Helena's transformation strikes Cyra as remarkable. The High-Chatelaine's mask of cold superiority dissolves into pure maternal joy. She rushes forward, ceremonial towels clutched in her hands, all pretense forgotten as she embraces her children. "My darlings, my brave ones," she coos, wrapping them in the thick fabric. "Tell me everything. Were you afraid? Did you feel it? The power of the House Absolute?"
Their voices overlap as they describe their experiences, Helena hanging on every word. The pride radiating from her seems to fill the space, infectious in its intensity. Around them, the other mothers relax visibly, their own fears easing at this display of success.
"House Vermilion proves its strength again," Chatelaine Kassandra whispers, and approving murmurs ripple through the crowd. The air lightens with collective relief, as if Penelope and Castor's emergence has broken some invisible tension.
Cyra notes how the other families draw closer, offering congratulations, their earlier wariness forgotten in this moment of shared celebration. Even those who had been whispering about her moments ago now beam at the twins, caught up in the triumph of young Optimates completing their sacred trial.
The celebrations around Penelope and Castor fade as Helena leads them into the Temple of Hope.
Minutes tick by without further movement from the waters.
Cyra's stomach twists as she watches the surface grow unnaturally still, the flowers settling into a perfect, undisturbed pattern. The sunlight seems to dim, casting longer shadows across the dark pool.
Janus. Where are you?
Cyra's nails dig deeper into her palms. Each heartbeat feels like thunder in her chest as she counts the seconds, then minutes. The nenuphar flowers should be moving, disturbed by the initiates below. Instead, they form an unbroken blanket across the water, as if nothing living stirs beneath.
Don't you dare…
The silence grows thick, pressing against her ears. No splashes. No gasps for air. No triumphant emergence of new Optimates. Just the weight of dozens of held breaths and the soft, steady drip of fear.

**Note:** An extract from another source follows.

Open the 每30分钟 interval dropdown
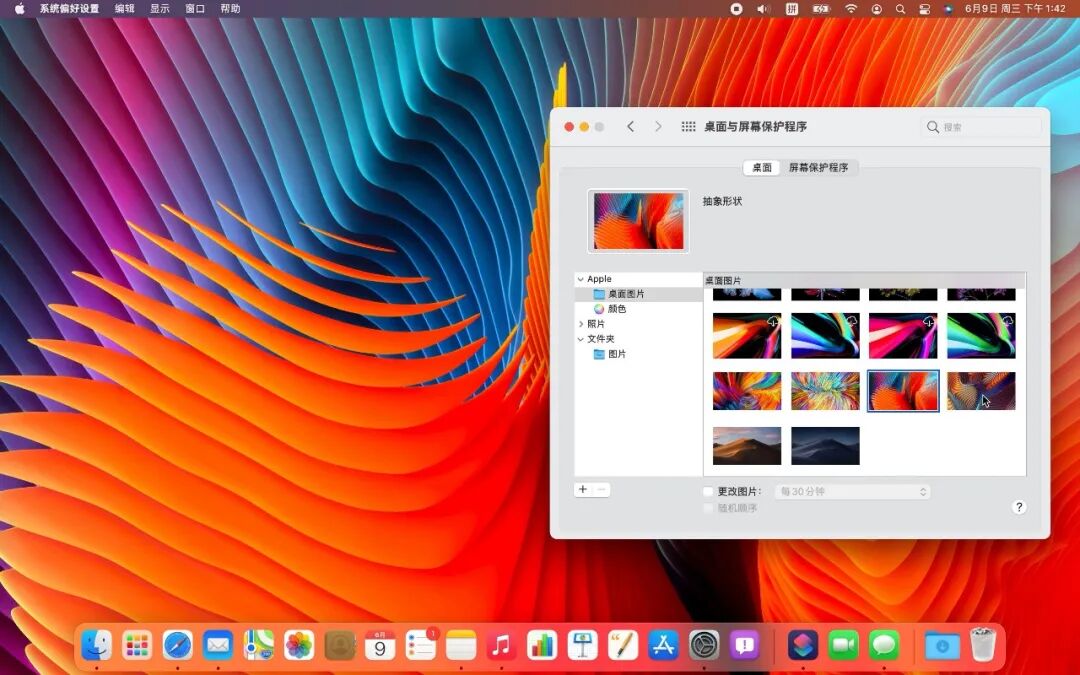Image resolution: width=1080 pixels, height=675 pixels. 853,491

Kassandra clutches her ceremonial tokens tighter, the metal clicking against her rings. Another Chatelaine draws her robes closer, as if warding off a chill.
The nenuphar flowers explode upward, water spraying in all directions. Talon breaks through the surface with a sound that is more animal than human—a scream raw and guttural. His platinum hair clings to his skull as he thrashes, tearing at the floating flowers, ripping petals loose in his desperate climb to the shore.
"Talon!" Kassandra's voice cracks with panic as she rushes forward. Other matrons follow, their hands reaching for his flailing limbs. Crimson streaks the water, petals floating like tiny funeral shrouds. His eyes dart wildly, unseeing, his lips shaping broken words: "He… it was… no, no, no."
Cyra sways on her feet, her vision blurring. She knows that look, has felt it spread across her own face before. Janus—
No. Not again. This cannot be happening again.
The nenuphar flowers scatter like startled birds. Something launches upward with explosive force, water and light blinding the crowd. Cyra lowers her arm, her breath catching in her throat. A brown-skinned boy floats above the waters, his limbs limp, his head tilted back as though held by invisible strings. Water coils around his throat, shimmering, transforming.
Bronze. Silver. Gold.
And then something impossible.
White-gold.
Cyra stares up at her brother, the brother she knows is a monster—the monster Mother says she must love.